There is an emerging body of evidence linking outdoor air pollution to type 2 diabetes, as suggested by a recent systematic review and meta-analysis [101]. This review specifically indicated that the observed associations were stronger among females than males. These findings are well supported by animal experiments, which have indicated that systemic inflammation, immune responses in adipose tissue and peripheral insulin resistance can be induced by exposure to particulate matter [102]. This evidence is further supported by reports of insulin resistance and elevated haemoglobin A1c concentrations associated with air pollution [103, 104]. Epidemiological studies of short-term exposure to outdoor air pollution have indicated changes in systemic inflammation markers in individuals with diabetes or impaired glucose tolerance. A few prospective cohort studies have also suggested that environmental pollutants contribute to the development of childhood obesity [105], and a variety of mechanisms that may contribute to obesity and enhanced insulin resistance have been demonstrated. These possible mechanisms include glucose and lipid dysregulation in tissues such as adipose and hepatic tissue and skeletal muscle and brown adipose through pathways well known to be altered in insulin resistance [105]. In line with this observation, associations between air pollution exposures at the place of residence and liver enzymes have also been observed [106]. Immunomodulatory effects of outdoor air pollution are further hypothesised to promote an earlier onset of type 1 diabetes [107, 108]. Clearly, development of these systemic/metabolic outcomes would be considered adverse, as per consideration 2 (persistence) in table 1; however, their associations with air pollution are not sufficiently robust at this time to consider them to be adverse effects of air pollution.

Epigenetic alterations

Emerging evidence suggests that outdoor air pollution alters the epigenetic regulation of white blood cells and other tissues, potentially resulting in transient, as well as permanent changes in gene regulation in various tissues [109]. Such epigenetic changes suggest a mechanism for understanding the links between outdoor air pollution exposure and impaired function of multiple organs. Furthermore, changes in micro-RNA and other RNA species may constitute important signalling pathways, orchestrating an interplay between different organs that may indicate impairment by outdoor air pollution exposures. Clear evidence of adversity is still evolving.

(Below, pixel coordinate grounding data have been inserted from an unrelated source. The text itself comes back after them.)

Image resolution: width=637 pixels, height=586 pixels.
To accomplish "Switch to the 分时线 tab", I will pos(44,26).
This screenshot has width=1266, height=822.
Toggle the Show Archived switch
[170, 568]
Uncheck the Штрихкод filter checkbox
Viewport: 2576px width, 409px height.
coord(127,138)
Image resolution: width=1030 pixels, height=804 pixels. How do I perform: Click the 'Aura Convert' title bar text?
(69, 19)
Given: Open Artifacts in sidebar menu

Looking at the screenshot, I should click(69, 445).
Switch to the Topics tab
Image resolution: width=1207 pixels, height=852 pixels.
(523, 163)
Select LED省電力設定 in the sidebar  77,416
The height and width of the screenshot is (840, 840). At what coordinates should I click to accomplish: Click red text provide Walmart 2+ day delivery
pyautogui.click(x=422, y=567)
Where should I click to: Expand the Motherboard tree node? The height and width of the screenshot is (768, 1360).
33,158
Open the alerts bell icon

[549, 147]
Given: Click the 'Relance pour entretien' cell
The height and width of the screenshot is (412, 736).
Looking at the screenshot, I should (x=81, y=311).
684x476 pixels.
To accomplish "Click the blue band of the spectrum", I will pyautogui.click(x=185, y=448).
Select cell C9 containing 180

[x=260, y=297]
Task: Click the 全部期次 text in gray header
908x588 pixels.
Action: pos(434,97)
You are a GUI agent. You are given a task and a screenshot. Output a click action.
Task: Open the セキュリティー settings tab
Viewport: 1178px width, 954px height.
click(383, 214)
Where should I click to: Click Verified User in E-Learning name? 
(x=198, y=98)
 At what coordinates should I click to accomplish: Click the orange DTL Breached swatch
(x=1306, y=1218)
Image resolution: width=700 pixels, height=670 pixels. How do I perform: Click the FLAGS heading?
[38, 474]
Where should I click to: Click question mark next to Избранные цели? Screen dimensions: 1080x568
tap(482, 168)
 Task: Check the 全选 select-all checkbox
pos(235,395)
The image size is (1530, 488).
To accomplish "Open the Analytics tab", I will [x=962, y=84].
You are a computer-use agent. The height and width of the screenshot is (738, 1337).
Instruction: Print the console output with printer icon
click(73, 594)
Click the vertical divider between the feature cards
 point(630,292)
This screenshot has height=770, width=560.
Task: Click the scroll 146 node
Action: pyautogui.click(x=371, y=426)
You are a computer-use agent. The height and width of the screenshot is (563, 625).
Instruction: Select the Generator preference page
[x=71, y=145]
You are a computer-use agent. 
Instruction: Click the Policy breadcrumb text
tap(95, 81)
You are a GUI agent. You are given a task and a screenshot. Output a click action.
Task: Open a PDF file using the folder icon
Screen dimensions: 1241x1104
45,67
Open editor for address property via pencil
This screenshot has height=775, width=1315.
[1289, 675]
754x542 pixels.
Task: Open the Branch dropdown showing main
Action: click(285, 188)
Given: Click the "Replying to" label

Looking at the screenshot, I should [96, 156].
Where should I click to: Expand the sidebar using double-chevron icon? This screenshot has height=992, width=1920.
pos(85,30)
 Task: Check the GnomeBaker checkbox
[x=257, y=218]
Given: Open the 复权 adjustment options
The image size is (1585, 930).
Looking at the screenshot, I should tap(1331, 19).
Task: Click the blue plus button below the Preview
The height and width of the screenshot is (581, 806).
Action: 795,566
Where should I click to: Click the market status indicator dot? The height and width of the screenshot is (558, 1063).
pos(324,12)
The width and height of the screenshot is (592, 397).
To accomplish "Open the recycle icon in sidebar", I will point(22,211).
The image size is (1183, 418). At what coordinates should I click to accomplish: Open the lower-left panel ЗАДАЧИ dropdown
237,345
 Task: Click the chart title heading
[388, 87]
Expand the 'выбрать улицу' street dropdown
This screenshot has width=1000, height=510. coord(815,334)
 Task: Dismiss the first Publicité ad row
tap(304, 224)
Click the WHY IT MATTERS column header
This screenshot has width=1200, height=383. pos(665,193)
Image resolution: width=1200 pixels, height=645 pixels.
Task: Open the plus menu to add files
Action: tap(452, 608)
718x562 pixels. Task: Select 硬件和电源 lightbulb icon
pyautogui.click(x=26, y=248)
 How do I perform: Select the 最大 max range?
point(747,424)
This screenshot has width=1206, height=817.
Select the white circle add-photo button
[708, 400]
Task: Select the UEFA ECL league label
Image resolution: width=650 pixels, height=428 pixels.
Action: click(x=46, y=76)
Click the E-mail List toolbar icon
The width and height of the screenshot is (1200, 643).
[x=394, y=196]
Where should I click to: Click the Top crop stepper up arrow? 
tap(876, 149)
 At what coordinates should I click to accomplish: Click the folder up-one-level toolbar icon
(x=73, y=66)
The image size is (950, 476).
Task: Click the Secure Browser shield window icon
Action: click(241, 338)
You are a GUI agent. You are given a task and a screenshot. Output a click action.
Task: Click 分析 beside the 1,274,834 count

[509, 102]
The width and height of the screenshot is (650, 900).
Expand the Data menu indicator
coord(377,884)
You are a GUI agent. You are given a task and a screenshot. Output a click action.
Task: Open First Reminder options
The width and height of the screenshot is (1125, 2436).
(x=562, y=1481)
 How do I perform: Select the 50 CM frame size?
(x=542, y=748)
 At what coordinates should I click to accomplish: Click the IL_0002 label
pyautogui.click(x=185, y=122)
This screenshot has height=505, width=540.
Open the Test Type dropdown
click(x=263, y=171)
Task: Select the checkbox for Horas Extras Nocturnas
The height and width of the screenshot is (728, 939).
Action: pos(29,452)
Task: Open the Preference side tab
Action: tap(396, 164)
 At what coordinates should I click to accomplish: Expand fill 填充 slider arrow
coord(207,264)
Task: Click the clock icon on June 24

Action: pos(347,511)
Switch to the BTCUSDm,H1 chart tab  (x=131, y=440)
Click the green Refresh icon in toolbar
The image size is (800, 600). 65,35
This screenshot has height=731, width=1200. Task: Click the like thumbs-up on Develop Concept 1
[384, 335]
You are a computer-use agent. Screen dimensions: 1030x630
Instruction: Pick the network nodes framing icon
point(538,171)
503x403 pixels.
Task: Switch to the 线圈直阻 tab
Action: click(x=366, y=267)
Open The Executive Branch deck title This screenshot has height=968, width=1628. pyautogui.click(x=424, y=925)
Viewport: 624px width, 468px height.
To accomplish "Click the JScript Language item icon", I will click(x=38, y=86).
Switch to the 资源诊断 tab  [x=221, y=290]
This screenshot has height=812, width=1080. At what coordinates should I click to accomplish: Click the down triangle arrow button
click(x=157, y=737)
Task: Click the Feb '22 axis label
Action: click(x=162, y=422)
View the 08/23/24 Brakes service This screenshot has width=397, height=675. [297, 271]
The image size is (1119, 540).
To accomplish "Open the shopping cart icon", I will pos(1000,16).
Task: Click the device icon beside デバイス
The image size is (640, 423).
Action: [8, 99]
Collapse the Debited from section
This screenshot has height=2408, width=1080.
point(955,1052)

Pregnancy and developmental outcomes

The 2000 ATS statement identified infants as a susceptible group, but did not directly address the question of adverse effects of in utero exposures. In this section, we consider the emerging evidence that maternal exposure to air pollution results in a wide range of adverse effects that may resolve after birth or continue or increase susceptibility to disease in later life [110, 111].

Neurological and psychiatric outcomes

Substantial evidence points to a potential role for air pollution in diseases of the CNS [131–133] and psychiatric disorders [134] (table 7). Biological mechanisms underlying these possible pollution effects are presently not well understood, and relevant epidemiological investigations are still at an early stage. Cognitive function and psychiatric conditions were discussed upon briefly under the heading of “quality of life” in the 2000 statement, but are substantially expanded upon in this statement.